[ABOUT THIS TASK]
The required lines are those that contain "ochrany"; pull them out of the data and copy them.

== INPUT MATERIAL

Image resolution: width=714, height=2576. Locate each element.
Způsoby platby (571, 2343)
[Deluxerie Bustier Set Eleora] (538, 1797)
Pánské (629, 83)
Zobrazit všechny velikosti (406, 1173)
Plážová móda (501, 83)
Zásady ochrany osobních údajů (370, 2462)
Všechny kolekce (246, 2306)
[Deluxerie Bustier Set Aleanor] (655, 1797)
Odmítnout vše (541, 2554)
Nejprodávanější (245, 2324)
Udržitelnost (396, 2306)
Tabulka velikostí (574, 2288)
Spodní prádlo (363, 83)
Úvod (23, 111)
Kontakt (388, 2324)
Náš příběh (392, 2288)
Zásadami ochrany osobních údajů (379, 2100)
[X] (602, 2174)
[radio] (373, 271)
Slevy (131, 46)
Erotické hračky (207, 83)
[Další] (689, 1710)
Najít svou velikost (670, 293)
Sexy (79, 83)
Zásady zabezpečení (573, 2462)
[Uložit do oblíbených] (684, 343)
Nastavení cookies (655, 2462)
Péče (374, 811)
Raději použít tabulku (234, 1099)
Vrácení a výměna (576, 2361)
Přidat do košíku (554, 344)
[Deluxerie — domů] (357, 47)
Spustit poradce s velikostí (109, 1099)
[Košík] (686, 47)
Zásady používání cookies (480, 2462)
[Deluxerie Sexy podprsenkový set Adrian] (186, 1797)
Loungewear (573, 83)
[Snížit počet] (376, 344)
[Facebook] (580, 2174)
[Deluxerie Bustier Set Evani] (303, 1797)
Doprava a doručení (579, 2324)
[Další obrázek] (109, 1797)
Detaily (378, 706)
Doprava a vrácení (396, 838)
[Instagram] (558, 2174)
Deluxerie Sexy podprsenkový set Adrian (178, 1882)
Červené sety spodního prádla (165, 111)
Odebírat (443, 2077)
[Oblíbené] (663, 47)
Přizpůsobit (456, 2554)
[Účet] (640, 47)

====

[RESULT OF THE TASK]
Zásady ochrany osobních údajů (370, 2462)
Zásadami ochrany osobních údajů (379, 2100)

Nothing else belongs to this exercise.